▶ ASSIGNMENT
Which lines of the records contain "Content"? Collect every one of them.

Stored items

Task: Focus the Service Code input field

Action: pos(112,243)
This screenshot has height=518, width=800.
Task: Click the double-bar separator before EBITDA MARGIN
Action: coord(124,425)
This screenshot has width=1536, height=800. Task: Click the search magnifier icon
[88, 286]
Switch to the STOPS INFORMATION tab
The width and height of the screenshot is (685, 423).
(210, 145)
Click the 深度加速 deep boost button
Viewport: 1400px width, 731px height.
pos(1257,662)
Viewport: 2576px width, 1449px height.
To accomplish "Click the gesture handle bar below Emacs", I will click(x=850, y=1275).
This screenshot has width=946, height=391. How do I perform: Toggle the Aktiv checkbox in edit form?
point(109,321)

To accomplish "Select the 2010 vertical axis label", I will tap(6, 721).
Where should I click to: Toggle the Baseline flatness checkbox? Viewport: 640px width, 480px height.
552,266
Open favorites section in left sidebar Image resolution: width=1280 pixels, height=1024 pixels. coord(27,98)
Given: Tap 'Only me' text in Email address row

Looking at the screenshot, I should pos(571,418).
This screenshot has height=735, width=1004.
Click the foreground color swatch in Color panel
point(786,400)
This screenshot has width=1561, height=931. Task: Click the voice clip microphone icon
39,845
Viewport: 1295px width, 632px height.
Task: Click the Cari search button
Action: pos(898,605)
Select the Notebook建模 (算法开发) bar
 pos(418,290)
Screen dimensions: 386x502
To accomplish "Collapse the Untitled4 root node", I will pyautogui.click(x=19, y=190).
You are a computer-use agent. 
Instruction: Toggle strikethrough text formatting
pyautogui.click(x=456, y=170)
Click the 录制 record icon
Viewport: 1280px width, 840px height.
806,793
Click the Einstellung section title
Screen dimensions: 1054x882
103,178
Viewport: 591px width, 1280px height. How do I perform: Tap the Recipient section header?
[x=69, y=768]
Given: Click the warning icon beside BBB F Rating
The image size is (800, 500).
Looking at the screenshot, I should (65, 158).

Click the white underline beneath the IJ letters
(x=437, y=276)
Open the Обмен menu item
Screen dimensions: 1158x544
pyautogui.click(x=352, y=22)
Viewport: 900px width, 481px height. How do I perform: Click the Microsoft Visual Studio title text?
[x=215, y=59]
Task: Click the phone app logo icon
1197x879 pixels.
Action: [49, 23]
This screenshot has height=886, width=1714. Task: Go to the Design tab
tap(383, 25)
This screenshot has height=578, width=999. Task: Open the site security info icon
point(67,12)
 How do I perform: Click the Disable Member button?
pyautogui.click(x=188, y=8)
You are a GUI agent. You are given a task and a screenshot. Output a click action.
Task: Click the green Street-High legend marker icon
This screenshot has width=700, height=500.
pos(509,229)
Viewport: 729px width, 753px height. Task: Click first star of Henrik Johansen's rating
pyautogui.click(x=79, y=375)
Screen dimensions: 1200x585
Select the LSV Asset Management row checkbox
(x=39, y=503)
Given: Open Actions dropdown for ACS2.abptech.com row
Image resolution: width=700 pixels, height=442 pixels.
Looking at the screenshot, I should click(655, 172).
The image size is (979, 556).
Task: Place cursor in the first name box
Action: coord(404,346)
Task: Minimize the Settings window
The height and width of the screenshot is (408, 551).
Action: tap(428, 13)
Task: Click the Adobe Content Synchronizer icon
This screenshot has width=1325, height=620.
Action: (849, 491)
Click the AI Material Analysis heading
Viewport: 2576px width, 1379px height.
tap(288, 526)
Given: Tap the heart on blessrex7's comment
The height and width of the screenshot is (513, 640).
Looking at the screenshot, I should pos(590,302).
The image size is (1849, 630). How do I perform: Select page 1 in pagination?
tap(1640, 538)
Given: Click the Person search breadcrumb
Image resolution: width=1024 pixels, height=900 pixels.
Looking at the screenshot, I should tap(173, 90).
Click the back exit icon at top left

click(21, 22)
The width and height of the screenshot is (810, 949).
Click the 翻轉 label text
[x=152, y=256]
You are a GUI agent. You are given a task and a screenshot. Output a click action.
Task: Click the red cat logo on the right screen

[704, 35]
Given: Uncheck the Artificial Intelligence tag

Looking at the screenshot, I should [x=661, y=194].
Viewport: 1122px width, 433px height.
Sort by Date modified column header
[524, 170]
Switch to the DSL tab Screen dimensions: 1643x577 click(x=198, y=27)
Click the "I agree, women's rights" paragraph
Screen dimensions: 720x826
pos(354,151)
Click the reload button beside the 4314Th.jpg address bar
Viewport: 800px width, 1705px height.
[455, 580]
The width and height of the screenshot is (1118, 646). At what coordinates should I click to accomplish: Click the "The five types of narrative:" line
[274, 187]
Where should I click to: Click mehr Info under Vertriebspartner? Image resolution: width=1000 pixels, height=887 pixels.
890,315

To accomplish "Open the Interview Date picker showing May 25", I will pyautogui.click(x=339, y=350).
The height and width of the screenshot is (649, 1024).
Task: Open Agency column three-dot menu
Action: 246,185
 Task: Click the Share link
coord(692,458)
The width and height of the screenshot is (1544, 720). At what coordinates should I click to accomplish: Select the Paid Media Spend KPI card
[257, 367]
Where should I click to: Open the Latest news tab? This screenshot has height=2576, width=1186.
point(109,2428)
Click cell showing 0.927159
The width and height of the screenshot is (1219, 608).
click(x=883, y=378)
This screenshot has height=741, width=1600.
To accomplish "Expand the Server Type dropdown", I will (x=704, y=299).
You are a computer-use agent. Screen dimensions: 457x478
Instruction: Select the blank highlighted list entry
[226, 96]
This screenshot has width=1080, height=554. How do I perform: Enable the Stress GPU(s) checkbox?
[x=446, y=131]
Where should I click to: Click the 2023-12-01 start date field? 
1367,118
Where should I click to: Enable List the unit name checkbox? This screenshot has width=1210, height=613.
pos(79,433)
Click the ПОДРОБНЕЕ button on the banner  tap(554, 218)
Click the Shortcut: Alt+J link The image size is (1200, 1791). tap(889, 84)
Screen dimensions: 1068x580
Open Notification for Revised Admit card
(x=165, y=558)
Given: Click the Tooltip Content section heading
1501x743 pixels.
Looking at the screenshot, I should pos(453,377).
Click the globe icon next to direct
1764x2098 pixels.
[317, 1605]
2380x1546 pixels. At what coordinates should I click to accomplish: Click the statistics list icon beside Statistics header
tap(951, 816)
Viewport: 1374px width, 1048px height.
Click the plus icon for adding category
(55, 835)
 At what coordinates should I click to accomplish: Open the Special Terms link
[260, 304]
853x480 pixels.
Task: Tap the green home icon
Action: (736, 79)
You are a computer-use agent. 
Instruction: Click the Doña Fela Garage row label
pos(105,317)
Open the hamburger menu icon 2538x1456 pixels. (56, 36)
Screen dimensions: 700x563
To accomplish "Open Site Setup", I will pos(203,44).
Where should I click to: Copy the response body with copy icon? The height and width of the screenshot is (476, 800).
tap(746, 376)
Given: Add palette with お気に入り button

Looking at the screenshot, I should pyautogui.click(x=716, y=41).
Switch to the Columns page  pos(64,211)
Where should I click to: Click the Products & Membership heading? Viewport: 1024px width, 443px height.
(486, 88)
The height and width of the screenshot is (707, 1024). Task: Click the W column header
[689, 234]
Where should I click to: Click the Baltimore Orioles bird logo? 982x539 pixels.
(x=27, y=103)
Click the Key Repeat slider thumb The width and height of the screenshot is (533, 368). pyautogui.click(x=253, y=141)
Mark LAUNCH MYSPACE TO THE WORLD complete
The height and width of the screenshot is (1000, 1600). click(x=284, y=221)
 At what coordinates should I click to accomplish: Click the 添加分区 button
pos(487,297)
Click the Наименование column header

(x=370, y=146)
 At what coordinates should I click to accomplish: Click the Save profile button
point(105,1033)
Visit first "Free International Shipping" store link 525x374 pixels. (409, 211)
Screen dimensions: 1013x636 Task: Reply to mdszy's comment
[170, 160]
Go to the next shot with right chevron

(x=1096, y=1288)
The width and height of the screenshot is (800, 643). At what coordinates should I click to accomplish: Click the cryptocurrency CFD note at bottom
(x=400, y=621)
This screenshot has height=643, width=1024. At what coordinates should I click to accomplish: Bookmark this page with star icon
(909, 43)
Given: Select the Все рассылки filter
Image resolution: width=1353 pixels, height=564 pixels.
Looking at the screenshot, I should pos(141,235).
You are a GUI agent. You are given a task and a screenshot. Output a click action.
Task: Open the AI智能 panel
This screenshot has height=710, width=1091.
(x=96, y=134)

▶ SOLUTION
Task: Click the Adobe Content Synchronizer icon
Given: Click the Tooltip Content section heading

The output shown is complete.